The key empirical fact that this paper rests on is this notion of data’s long-tail.1 This was all the rage back in the day, with books written about it. Though that was more about #economics and how the internet was making it possible for things in the long tail to survive. Formally, we can break a class down into subpopulations (say species2 Though they don’t have to be some explicit human-defined category.), corresponding to a mixture distribution with decaying coefficients. The point is that this distribution follows a #power_law distribution.
Now consider a sample from this distribution (which will be our training data). You essentially have three regimes:
- Popular: there’s a lot of data here, you don’t need to memorize, as you can take advantage of the law of large numbers.

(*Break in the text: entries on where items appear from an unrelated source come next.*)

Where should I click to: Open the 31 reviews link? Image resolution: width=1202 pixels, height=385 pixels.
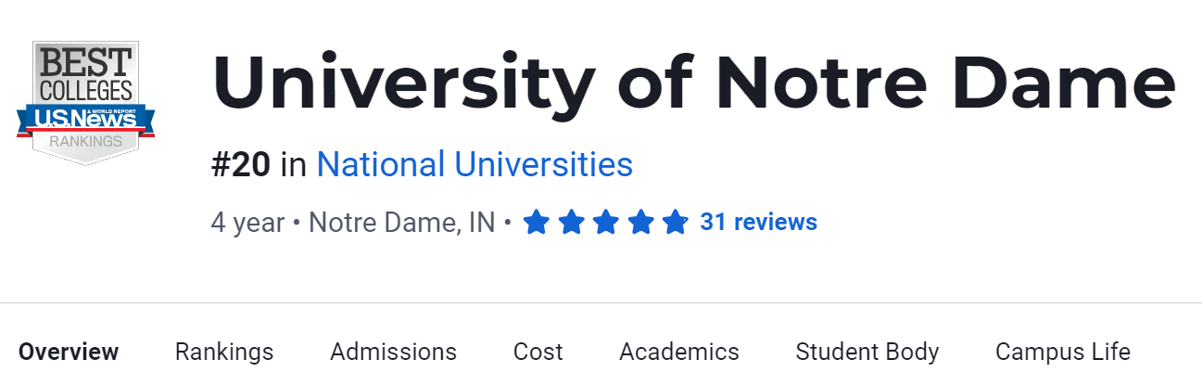[x=758, y=223]
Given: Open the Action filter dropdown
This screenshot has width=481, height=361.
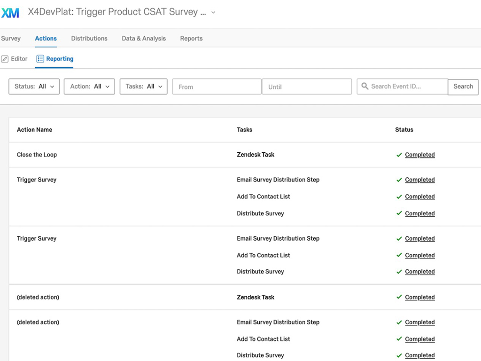Looking at the screenshot, I should [89, 86].
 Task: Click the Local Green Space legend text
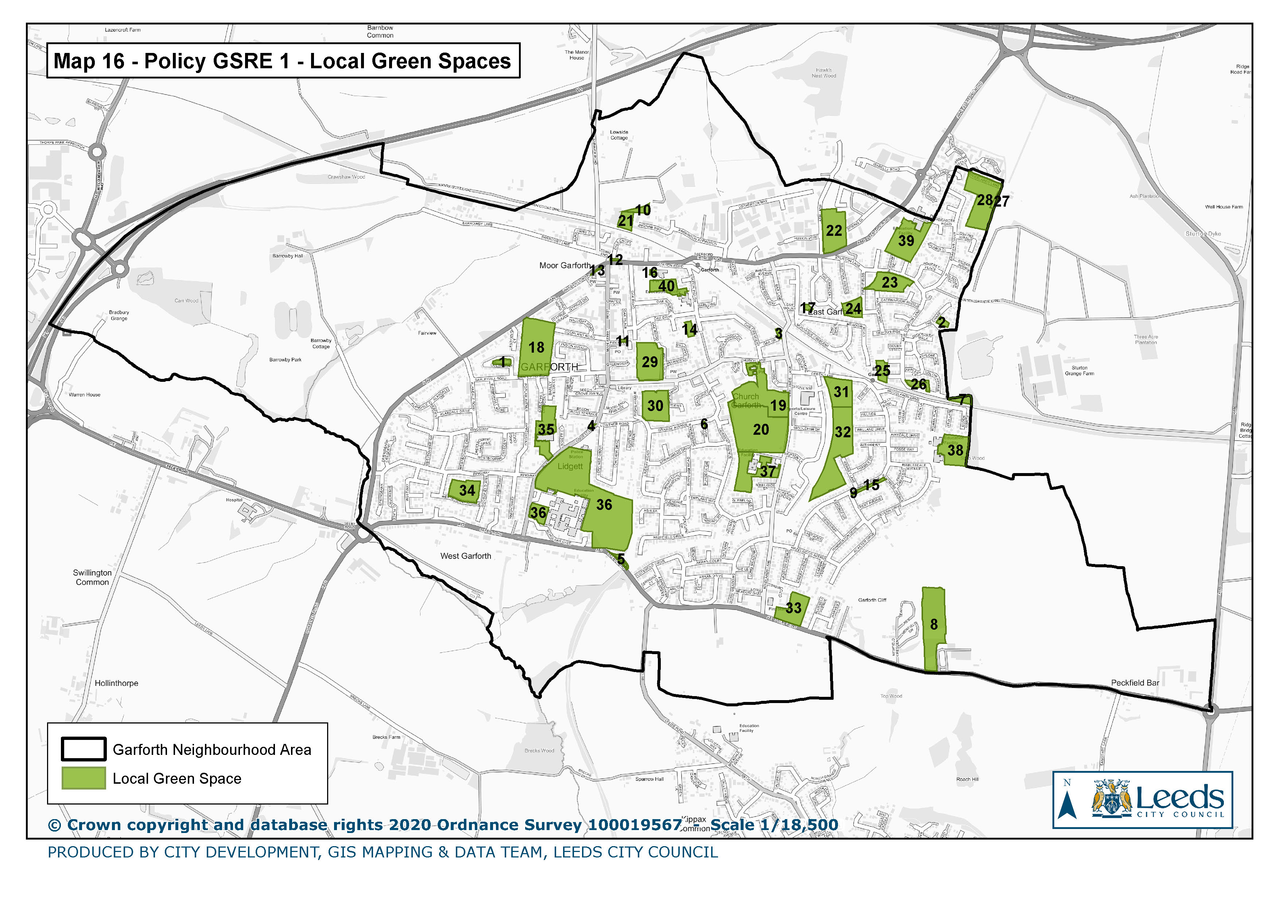(177, 778)
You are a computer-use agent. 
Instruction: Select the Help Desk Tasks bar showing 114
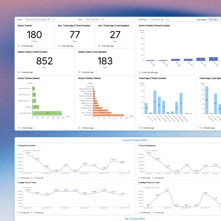47,113
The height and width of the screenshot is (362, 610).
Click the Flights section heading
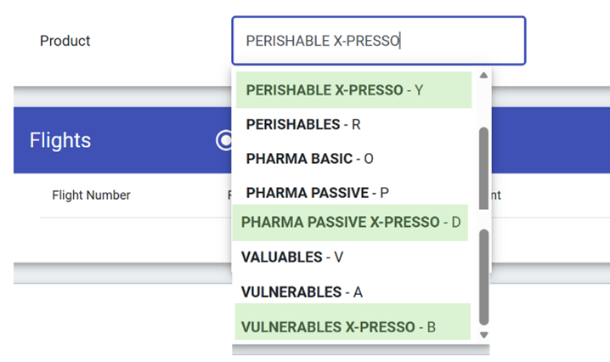[x=59, y=140]
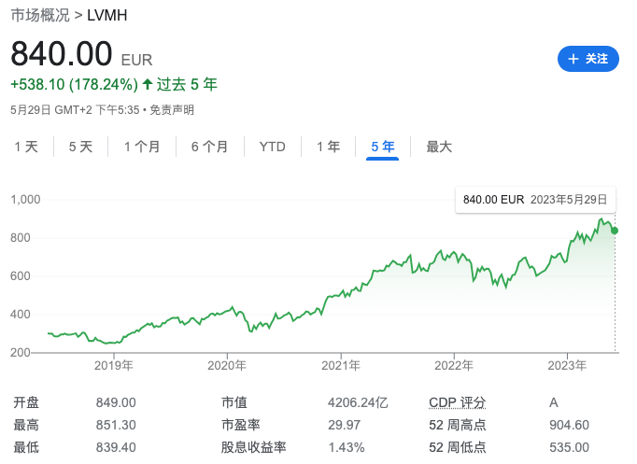This screenshot has height=464, width=637.
Task: Click the 840.00 EUR chart tooltip
Action: [x=534, y=200]
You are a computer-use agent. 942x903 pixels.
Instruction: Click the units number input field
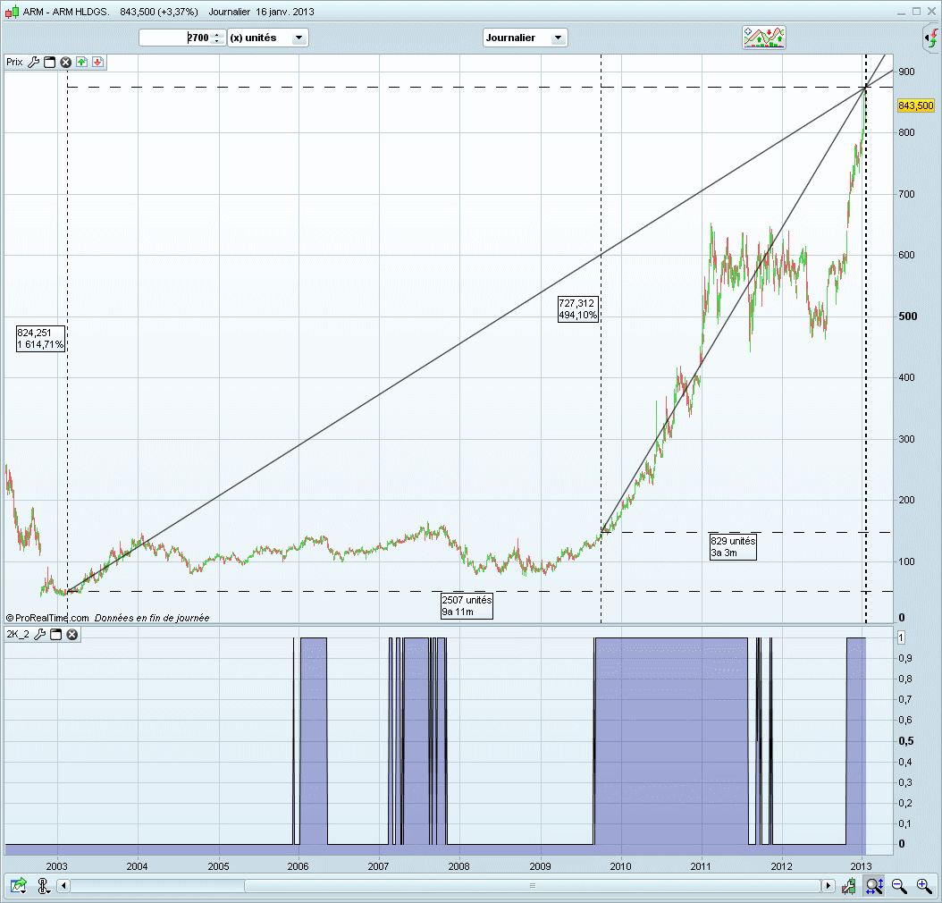pos(175,38)
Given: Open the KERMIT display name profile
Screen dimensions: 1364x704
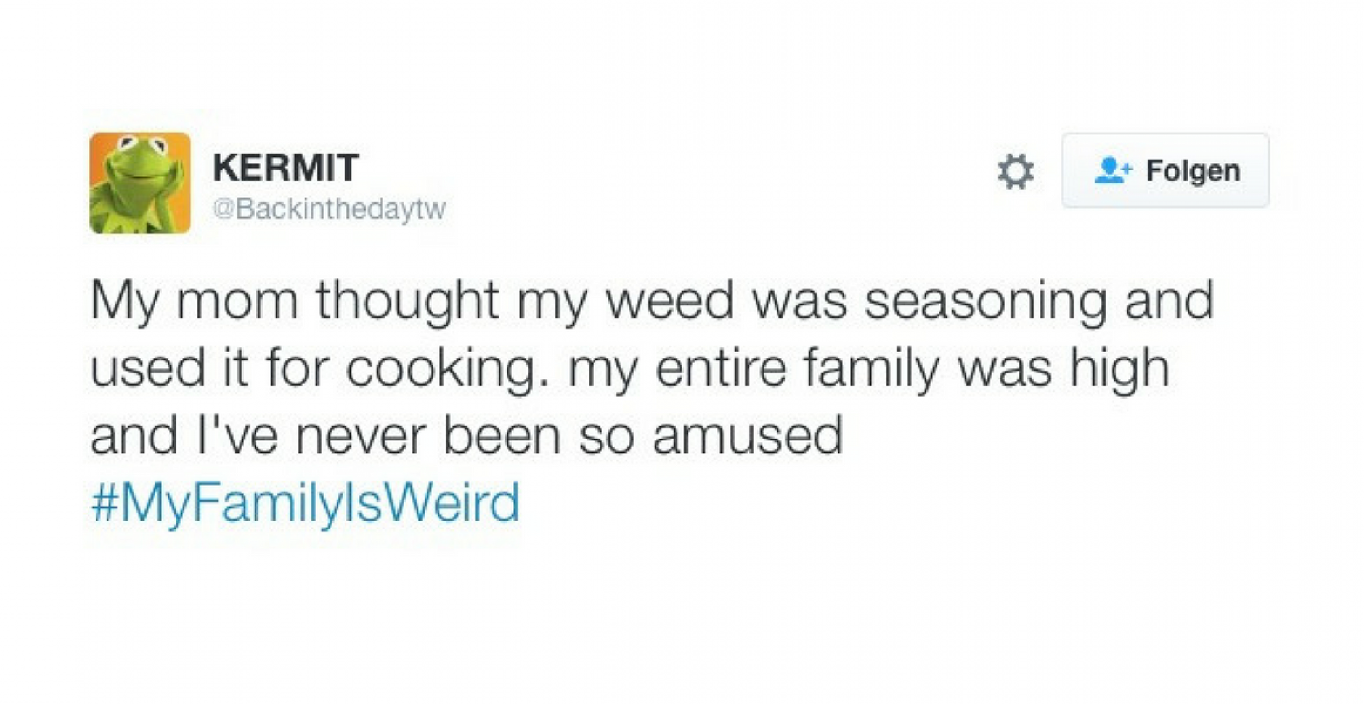Looking at the screenshot, I should click(x=286, y=168).
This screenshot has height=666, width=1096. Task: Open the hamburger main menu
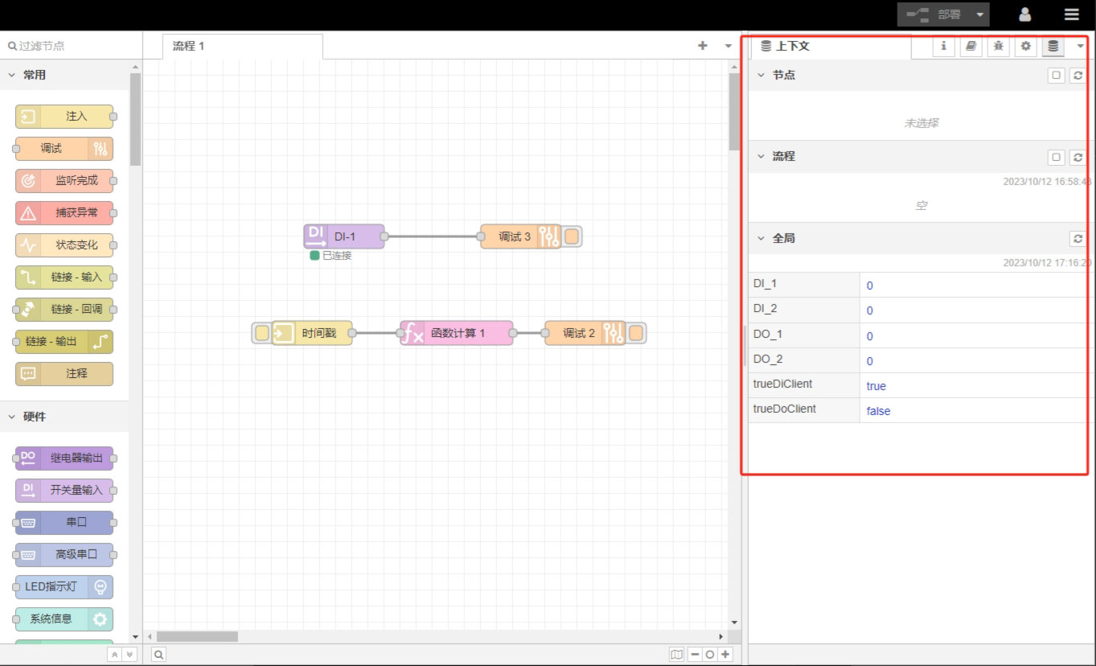tap(1071, 14)
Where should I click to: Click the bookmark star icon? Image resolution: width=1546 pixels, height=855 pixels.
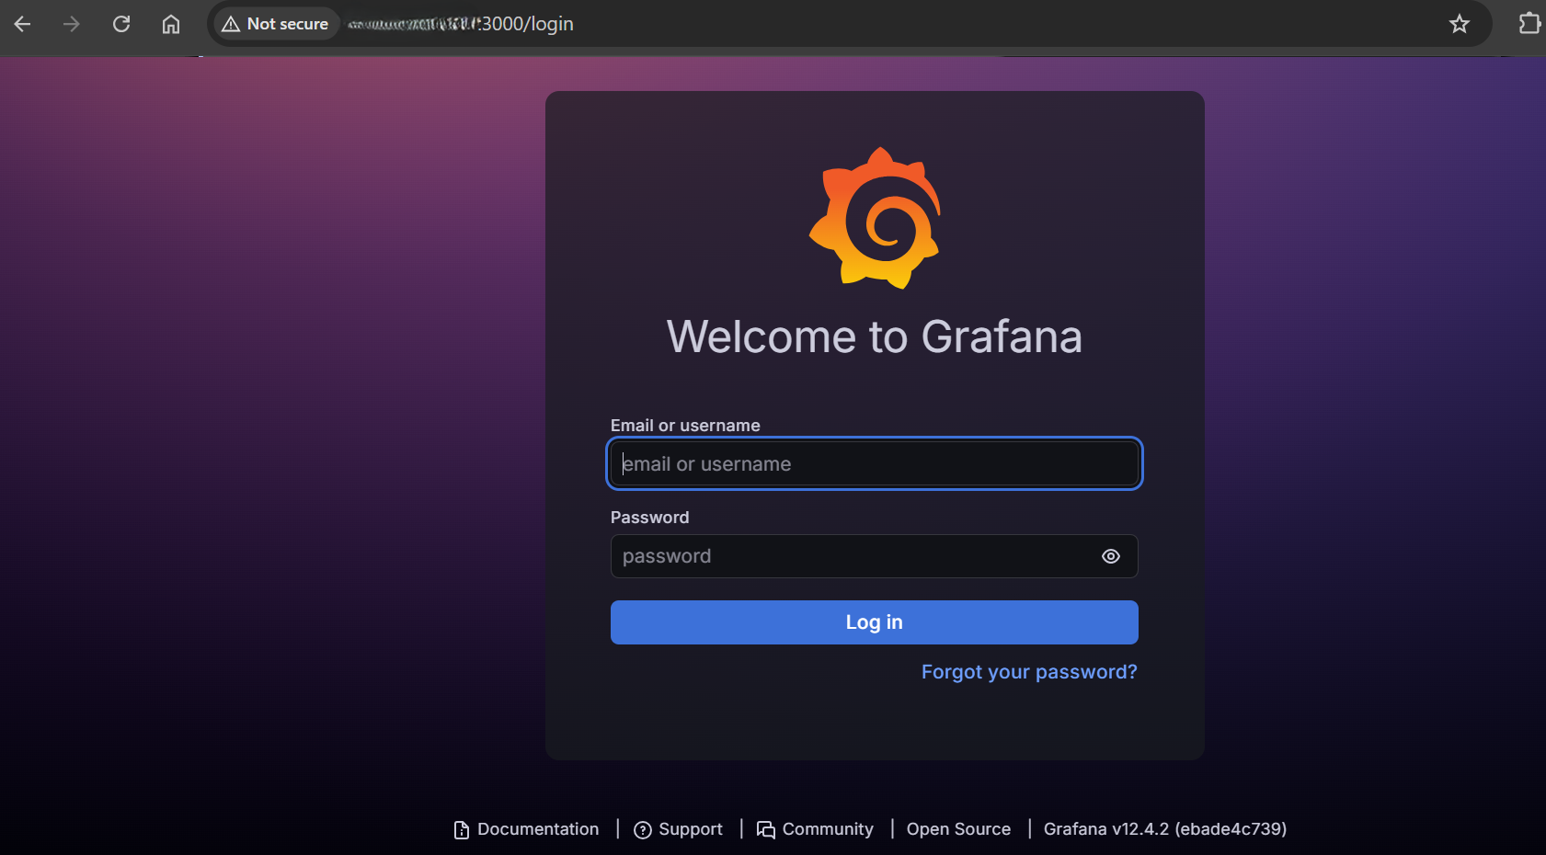click(x=1460, y=24)
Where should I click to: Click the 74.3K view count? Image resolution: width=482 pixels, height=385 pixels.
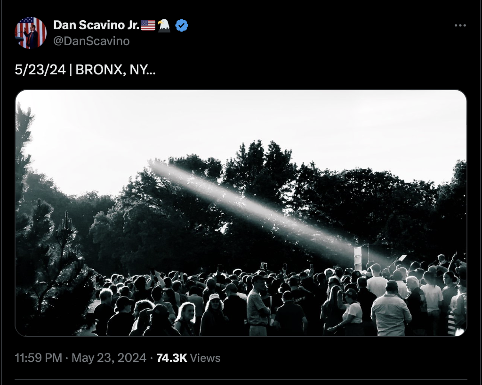pos(171,358)
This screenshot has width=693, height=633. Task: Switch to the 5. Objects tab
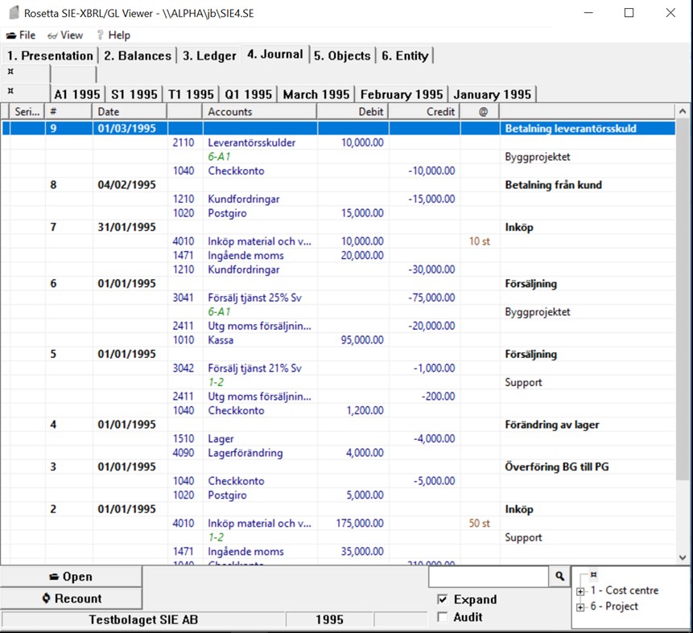click(x=340, y=55)
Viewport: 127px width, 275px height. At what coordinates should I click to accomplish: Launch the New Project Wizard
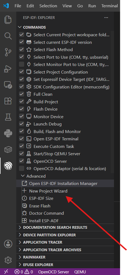48,191
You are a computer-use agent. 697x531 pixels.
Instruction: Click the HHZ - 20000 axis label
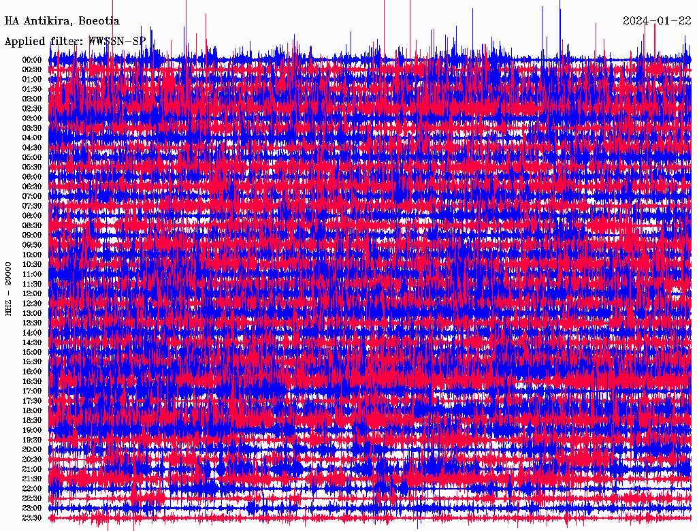click(x=8, y=289)
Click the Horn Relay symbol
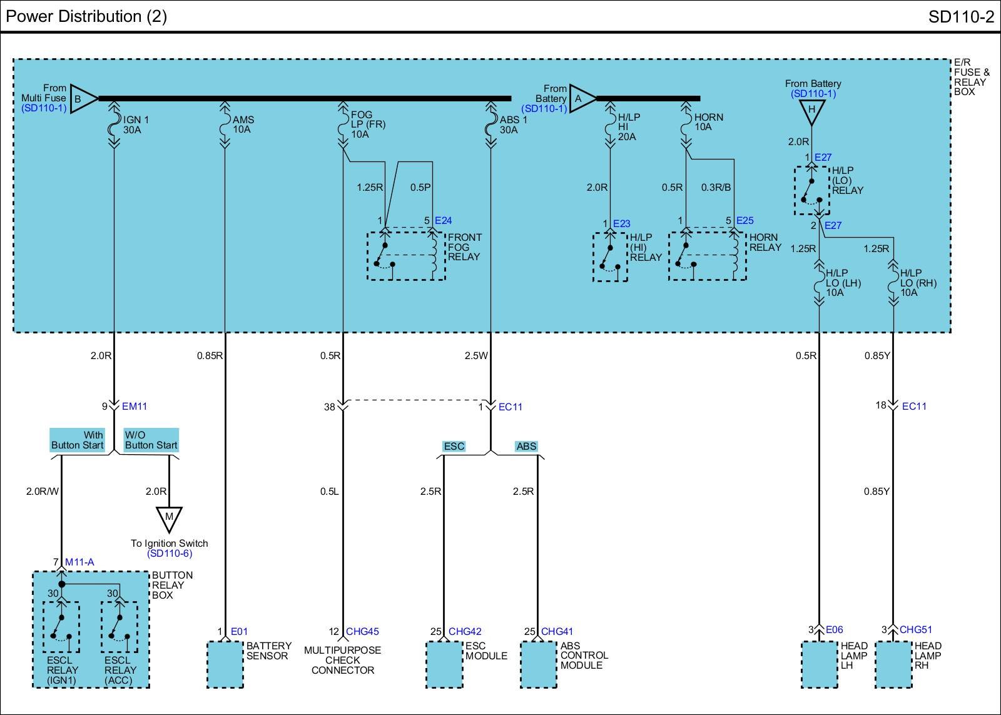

- Extreme Outliers: this is where the actual population itself is already incredibly rare, so it doesn’t really matter if you get these right, since these are so uncommon.
- Middle ground: this is middle ground, where you still might only get one sample from this subpopulation, but it’s just common enough (and there are enough of them) that you want to be right. And since they’re uncommon, you basically only have one copy anyway, so your best choice is to memorize.
Key: a priori you don’t know if your samples are from the outlier, or from the middle ground. So you might as well just memorize.3 What you have is that actually, what you don’t mind is selective memorization. Though it’s probably too much work to have two regimes, so just memorize everything.
My general feeling is that there is probably something here, but it feels a little too on the nose. It basically reduces the power of deep learning to learning subclasses well, when I think it’s more about the amalgum of the whole thing.
Relation to DP
Here’s an interesting relation to #differential_privacy. One of the motivations for this paper is that DP models (DP implies you can’t memorize) fail to achive SOTA results for the same problem as these memorizing solutions. If you look at how these DP models fail, you see that they fail on the exact class of problems as those proposed here, i.e. it cannot memorize the tail of the mixture distribution. This is definitely something to keep in mind for [[project-interpolation]].